También se manifestó a favor del impuesto a la vivienda ociosa, “para tener más viviendas en alquiler, y que el Estado adquirir inmuebles y los destine al alquiler”.
“Derogar esta ley se va a traducir en dejar solos y solas a los inquilinos e inquilinas”, concluyó.
En nombre de los inquilinos de Villa La Angostura, Valeria Toledo denunció que la situación que viven es “dramática” porque no existen contratos o los que se consiguen son “irregulares o totalmente abusivos sujetos a la necesidad de los propietarios”. A su vez, apuntó que “no existe ningún tipo de control y nadie vela por los inquilinos por esos casos”, y agregó que “algunos alquileres son en dólares. El alquiler ha arrasado con las viviendas permanentes en la localidad”.
“Los inquilinos recibimos muchos maltratos por parte de los propietarios, no hay contratos por escrito todo es de palabra, si se realizan son con cláusulas ilegales, con aumentos del índice con plazos menores a los obligatorios, algunos propietarios ingresan a la vivienda cuando no estamos, el precio del alquiler no se condice con el estado de la vivienda. Es imposible alquiler con hijos o mascotas, es la condición que ponen los propietarios. Alquilamos en marzo hasta noviembre porque después alquilan para el turismo”, explayó Toledo y cerró: “Defendemos los tres años y el aumento anual”.
Mariana Saldaña de Unión Inquilinos de Luján precisó que hay “una asimetría entre quien alquila y el mercado. No queremos que se vuelvan a los contratos cortos, esto es querer volver a un retroceso. Vamos a luchar por el plazo de tres años y actualizaciones cada un año. Exigimos que implementen políticas de defensa de acceso al alquiler”.
Qué dicen los corredores inmobiliarios
En la reunión informativa de la Comisión de Legislación General de Diputados en donde participación expositores de casi todas las provincias, martilleros e inquilinos dejaron expuestas sus diferencias respecto la ley.
Más de 40 representantes de inquilinos y corredores inmobiliarios -en su mayoría- expusieron ante la Comisión de Legislación General de la Cámara de Diputados este martes, en el marco del debate para reformar la Ley de Alquileres (27.551).
De los 42 oradores, un poco más de la mitad correspondían a colegios de martilleros, quienes coincidieron en que “ninguna modificación va a terminar solucionando el problema de los alquileres mientras haya tanta inflación.

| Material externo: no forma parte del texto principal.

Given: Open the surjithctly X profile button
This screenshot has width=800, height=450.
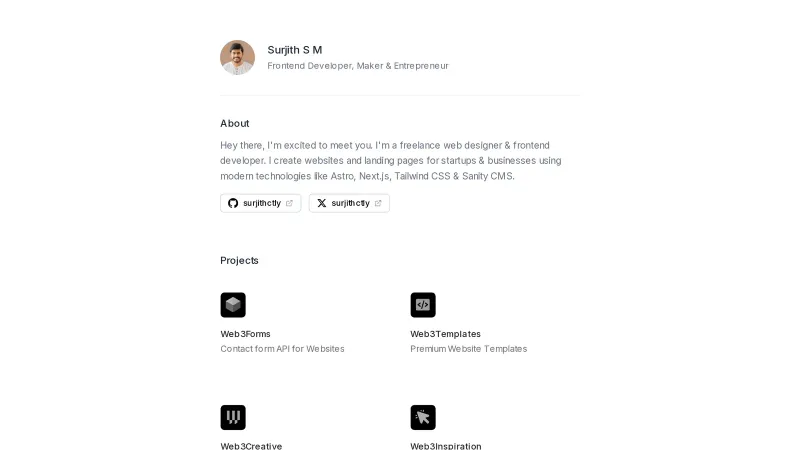Looking at the screenshot, I should (x=350, y=203).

La inflación es el problema”. Además, estuvieron de acuerdo con la modificación de la ley, puntualmente en bajar de tres a dos años los contratos y que las actualizaciones sean de forma semestral.
La reunión informativa, que se extendió por más de cuatro horas de manera mixta, es decir, con modalidad presencial y remota, se realizó en el segundo piso del Anexo “C” de la Cámara baja. Del encuentro asistieron expositores de casi todas las provincias argentinas: Entre Ríos, Tierra del Fuego, Salta, Misiones, Río Negro, San Juan, Santa Fe, Santa Cruz, Neuquén, Tucumán, La Pampa, Mendoza, Catamarca, Jujuy, Córdoba, Santiago del Estero, San Luis, Corrientes y Chaco.
En Diputados, el oficialismo y la oposición acordaron un plazo de 30 días hábiles para aprobar un nuevo proyecto. Si bien algunos apuntan a un dictamen de consenso para modificar los puntos más conflictivos de la norma -extensión de los contratos y fórmula de ajuste-, se presentaron más de una veintena de iniciativas no solo para cambiar la ley sino para introducir otros aspectos referidos a la temática.
Matías Sironi, del Colegio de Corredores Inmobiliarios del Chaco, señaló que “salvo algunos puntos acertados o clarificadores” la norma “no contribuyó a dar solución a la crisis habitacional, a incrementar las plazas disponibles, a facilitar el acceso a la locación, a la continuidad de las relaciones locativas en forma ordenada”, sino que por el contrario “profundizó la escasez de oferta, disparó los valores iniciales, y tornó menos previsibles y menos flexibles las condiciones contractuales para ambas partes”.
El expositor defendió que el plazo de dos años en los contratos, como era anteriormente, “acusaba menos dificultades para encontrar un equilibrio entre las partes” y observó que “el aumento único y anual”, determinado por la ley votada el año pasado, “impide una gradualidad que acompañe incrementos salariales”. (Parlamentario).